Jackrabbits are almost the only mammal that eats creosote bush leaves, and only during droughts when little else is available. The soil beneath these shrubs is a favorite place for numerous rodents to dig their burrows, which are in turn used as shelter by even more species of reptiles and invertebrates. More than 60 species of insects are associated with this plant, including 22 species of bees that feed only on its flowers. Many are specific to it, such as the creosote katydid (Insara covillei) and creosote grasshopper (Bootettix argentatus), which are so camouflaged that they are very difficult to find. Lac insects (Tachardiella larreae, a scale insect) can occasionally be found on its stems. Desert peoples used its sticky secretions as a multipurpose sealant and glue. Ball-shaped leafy galls are common on stems. They are produced by the creosote gall midge (Asphondylia); larvae of these small flies live in the protective mass of tissue. The Seri smoked the galls like tobacco.

Creosote bush is among the longest-lived plants. Though each stem lives only a couple of centuries, new ones are continually produced from the outer edge of the root crown. As the dead stems in the center decay, an open ring of stems forms. With passing centuries the ring very slowly expands and breaks into separate bushes, with outliers all of one clone, because they descended from a single original seed. One such ring in the Mohave Desert in California is 26 feet (7.8 m) in diameter and is several thousand years old. Based on current growth rates its age could exceed 11,000 years, but the climate has not always been as arid as today and the plants probably grew somewhat faster in earlier millennia.

Creosote bush is very important to native peoples. The O’odham say it was the first plant created. It is the single most widely-used and frequently-employed medicinal herb in the Sonoran Desert. One of its medicinal names is chaparral tea, though it does not grow in chaparral. The Food and Drug Administration has considered banning its sale based on a couple of deaths attributed to drinking it. But innumerable native peoples and some knowledgeable ethnobotanists drink large quantities of it for a wide variety of ailments with no detectable ill effect (other than gagging from its awful taste). Its antioxidant properties were used in foods and paints through the 1950s and are now being evaluated as anti-cancer agents.

This plant is known as “greasewood” among the O’odham and many ranchers, but to most other people greasewood is Sarcobatus, a Mohave and Great Basin shrub. This is another example of the problem of so-called common names. The Spanish name gobernadora is a political commentary. This fairly new name was invented in northern Mexico and meant to be associated with the already established name of hediondilla (“little stinker”).
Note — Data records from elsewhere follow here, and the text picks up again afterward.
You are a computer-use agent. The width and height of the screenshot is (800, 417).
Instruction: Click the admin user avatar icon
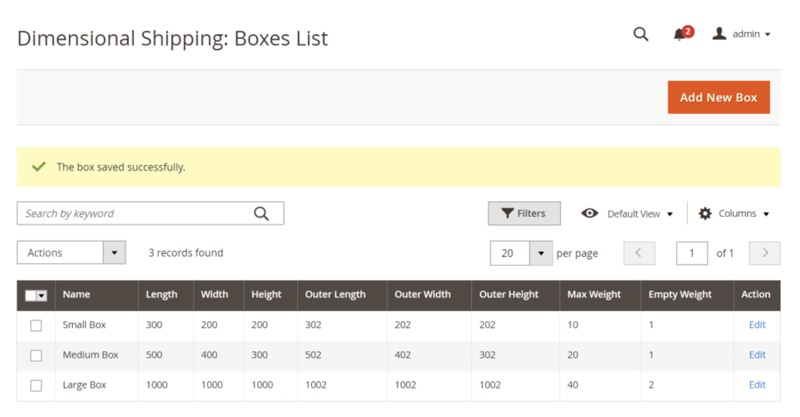719,34
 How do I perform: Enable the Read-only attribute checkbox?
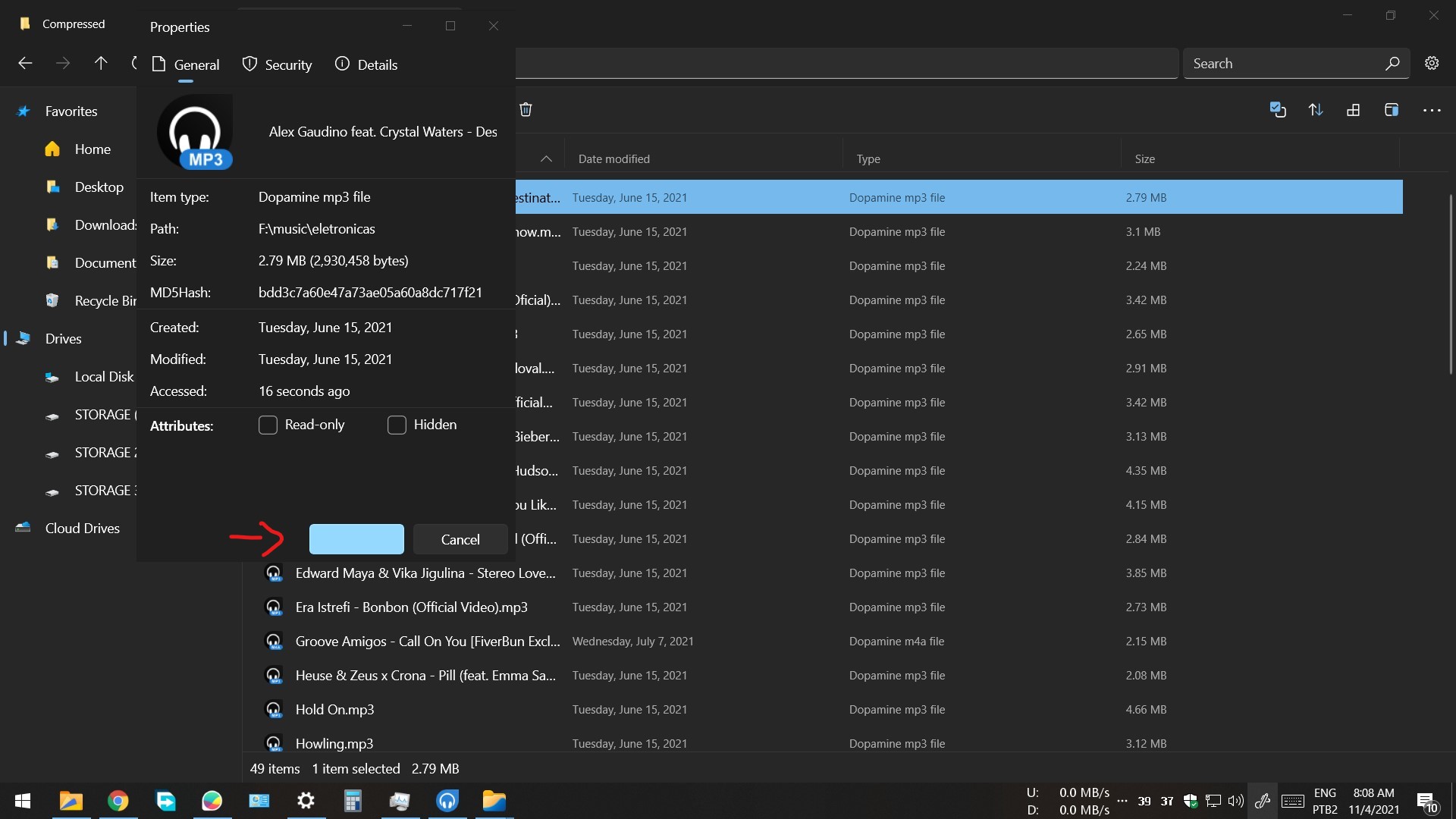[268, 425]
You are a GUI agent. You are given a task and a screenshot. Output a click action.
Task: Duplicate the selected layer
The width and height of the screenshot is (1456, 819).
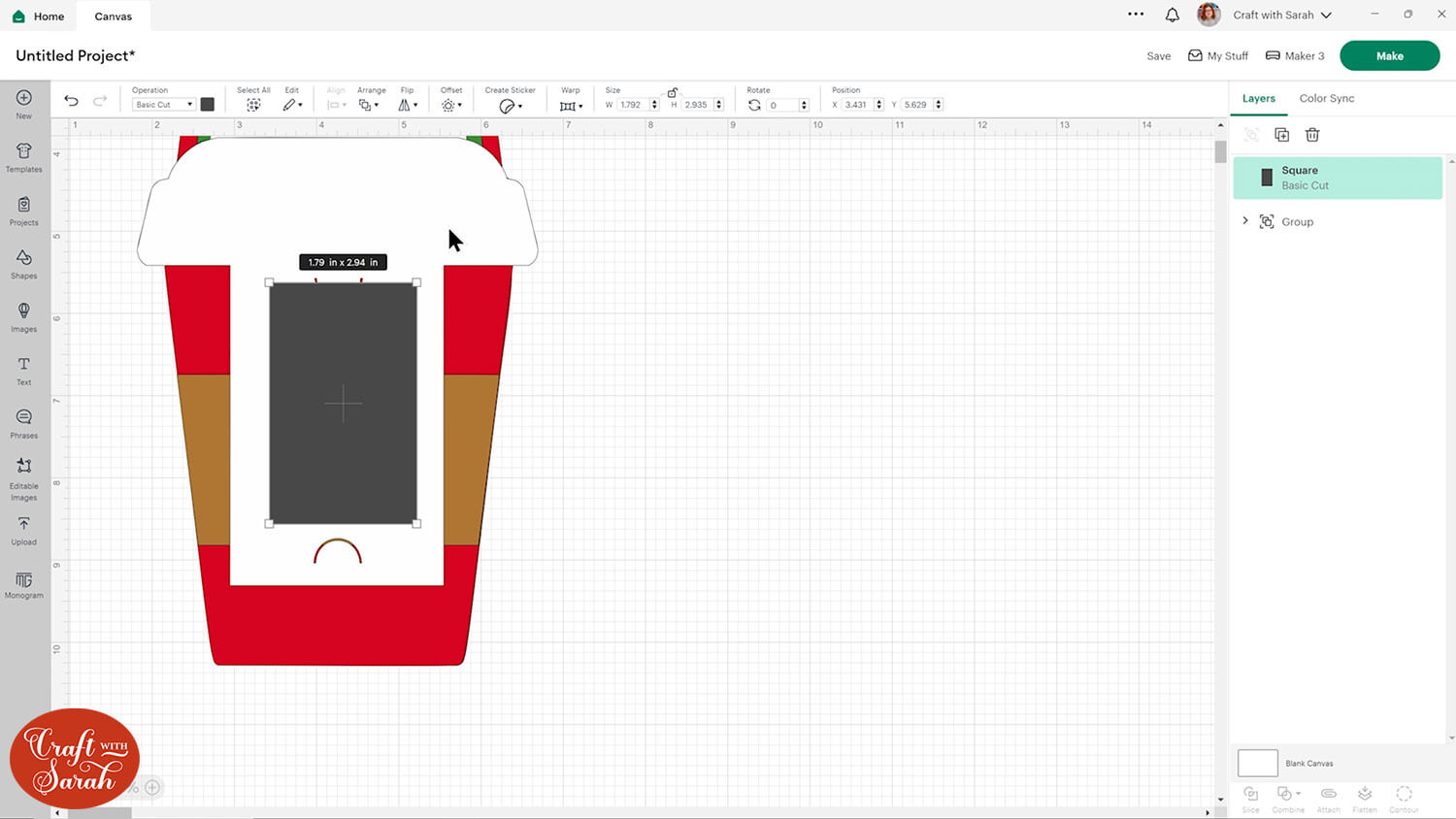[x=1281, y=135]
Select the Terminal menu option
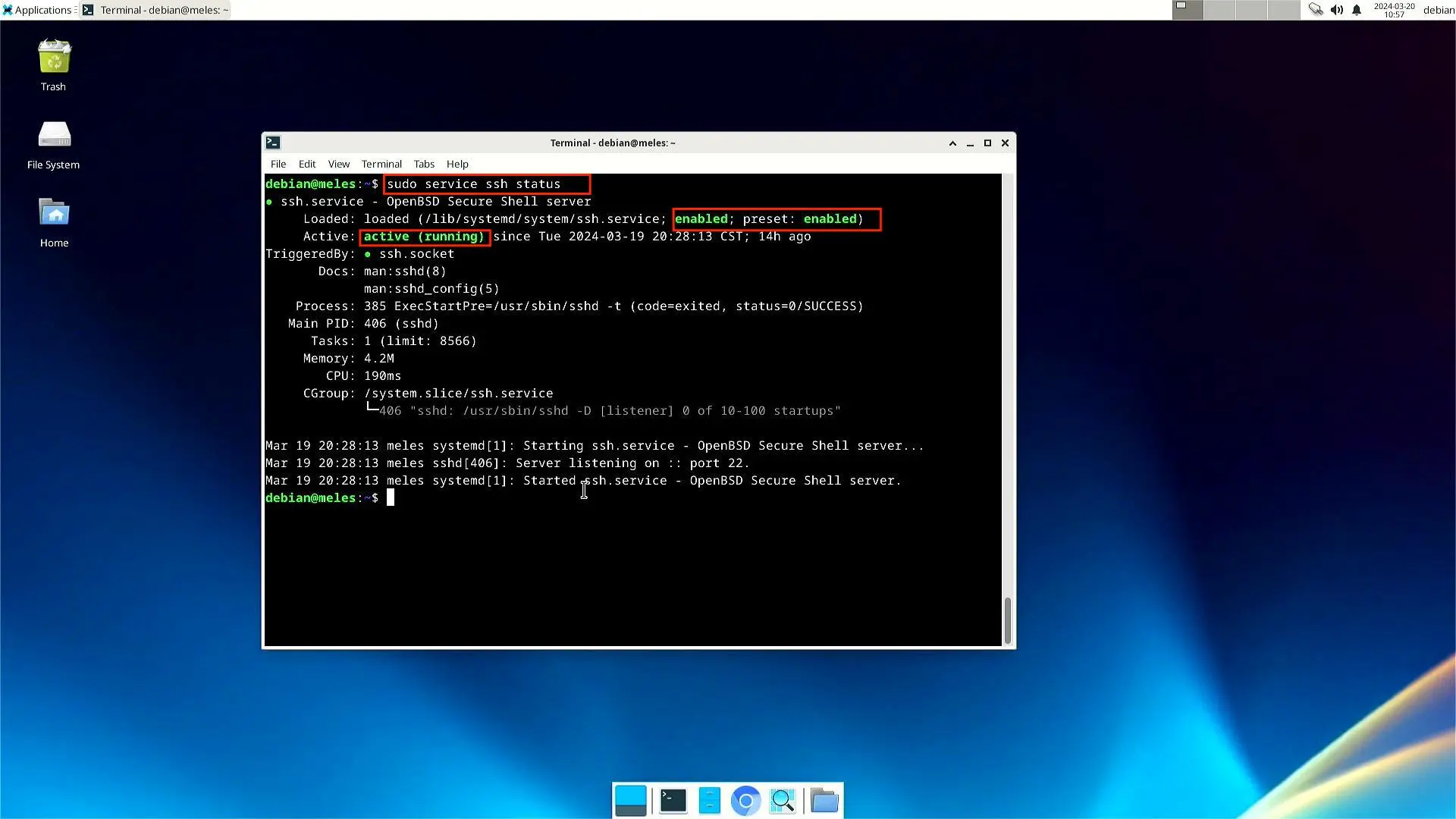This screenshot has height=819, width=1456. coord(381,164)
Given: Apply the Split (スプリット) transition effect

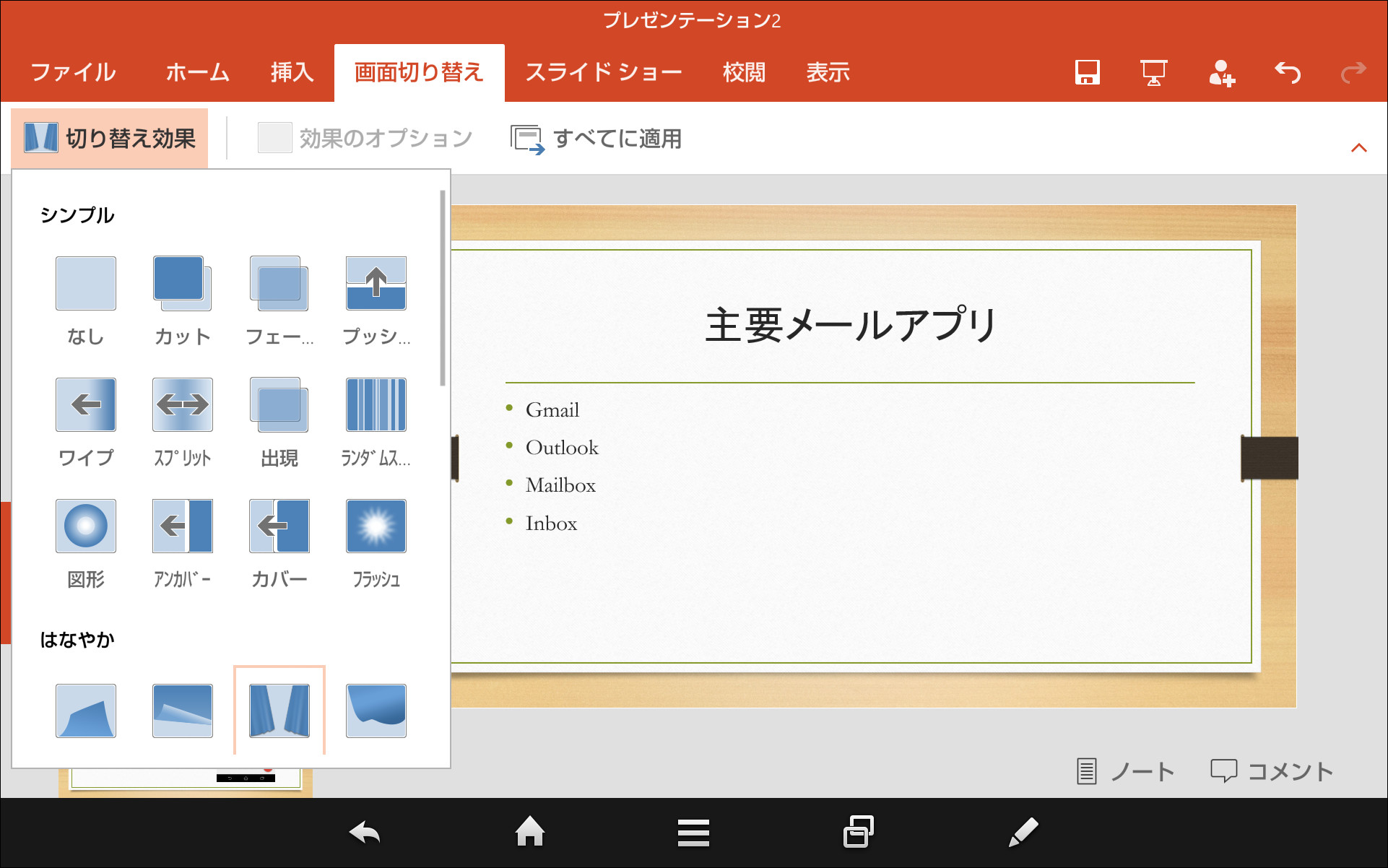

Creosote bush originated in South America where there are 5 species of Larrea. It is a mystery how it got to North America; today there is no suitable habitat in the intervening thousands of miles. It arrived here long enough ago to have evolved different chromosome races. In the Chihuahuan Desert the plants have the normal diploid chromosome number (2 of each chromosome, 26 in this case), as do the ones in Argentina. The Sonoran Desert plants are tetraploid, (having 4 sets of chromosomes) and those in the Mohave Desert are hexaploid (6 sets). Plants near their ecological limits often have greater chromosome numbers; the extra genetic material seems to confer more adaptability. In the case of creosote, the limiting factor may be cold temperatures; the Mohave is the coldest of these 3 deserts and its creosotes have the most chromosomes.